How to begin? I had no idea, none at all. I took a leap of faith and called on Kados, my trusted alter ego, who’d had plenty of experience getting me to let go. We asked them to write down a line from a favorite song on a sheet of paper, fold it and pass it down to the third person on their left. This ignited a few grunts from several of the teenagers. After each one scribbled down, folded, and passed on their contribution, I asked the receiver to visually portray what had been written. A wider rumble of ughs and slow shaking of heads earthquaked around the table. Slowly though, they began. After about twenty minutes, my students seemed to be plucking away at their task, drawing or painting objects like rocket ships, cars, horses, teary-eyed faces, etc., shifting their minds into a kind of ‘this is mine’ state.
“Stop,” I called out, “Pass your painting down three people to your left but keep painting your first narrative over the one you get.”
After a few seconds of silence, rising into muffled protestation, the students reluctantly passed their artwork down. This clearly presented a sharp curve for them. So much so, they had little choice but to loosen up, and whether they knew it or not—I suspect they did—they were shifting into a collaborative mode, slowly escaping the weight of expectation, which comes, it seems to me, from an unnecessary cultural need to preemptively decide who is good at this and who at that.

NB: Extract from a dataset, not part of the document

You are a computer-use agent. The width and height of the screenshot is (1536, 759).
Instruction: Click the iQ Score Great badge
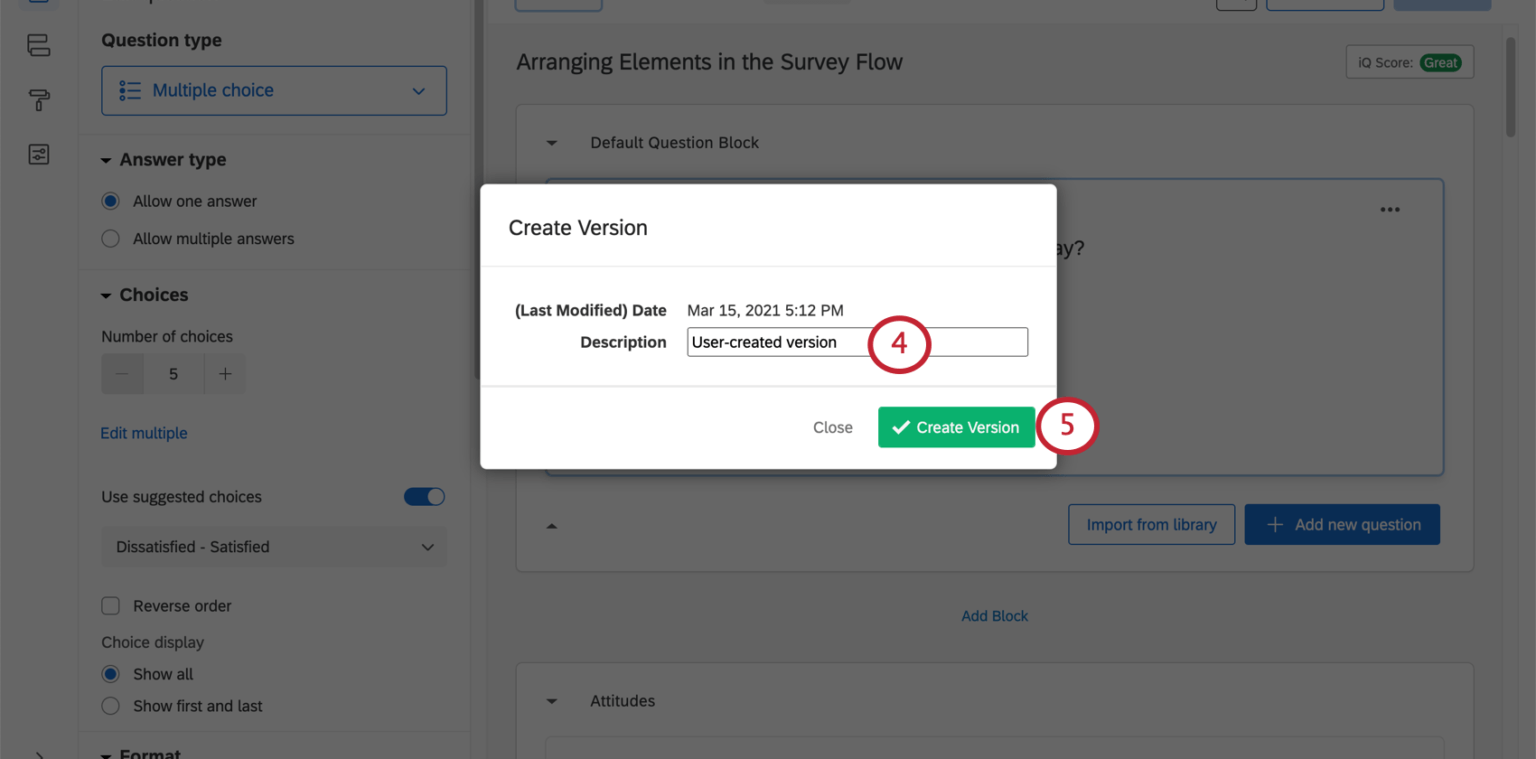1409,61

After a third exchange, every student’s input was simply about the joy of expressing color, shape, and line. The finished paintings were laid out in the middle of the room on the floor.
“What I’d like you to do now is tear up all the paintings.”
The students bolted up, over, and into an uproarious laughing, ripping, tearing, and tossing until there was nothing but shredded paper spread across the floor in a carpet of colors and texture. Delightfully exhausted, they returned to their seats.
“Now, please observe me,” I instructed. With a 12″ x 12″ matte board as a canvas, I walked into and through the colorful fodder, selecting various remnants of particular colors and shapes. “Wow! This is a powerful yellow,” I’d exclaim, laying it against a Prussian blue. “And look at how this Cadmium red screams out.” In no time at all, I’d created an abstract collage.
The class observed in fascination. I invited them to make their own collage. Each student rose, one by one—no more grunts and grumbles, no titters of exasperation. Moving about in a kind of quiet earnestness, selecting a collection of essentially transferred energy, they returned to their seats and began making art. What they came up with was stunningly pure in its evocation of creative imagination, especially four teenagers who produced the most magnificent collages—ones that would have made Schwitters or Cornell or Motherwell proud. And what was especially beautiful is that they seemed to know they’d entered into something holy, a ritual passing on of the creative spirit. As Lewis Hyde writes in his book The Gift, “The creative spirit moves in a body or ego larger than that of any single person. Works of art are drawn from, and their bestowal nourishes those parts of our being that are not entirely personal, parts that derive from nature, from the group and the race, from history and tradition, and from the Spiritual world.”
In these days of such technical communication wizardry—smartphones and social media—subtly threaded into the fabric of commercial manipulation and exploitation, we need to be cautious we don’t lose the more critically essential fabric that binds us together: our evolved history of ritual, celebration, song, and story, a communion of our common heart.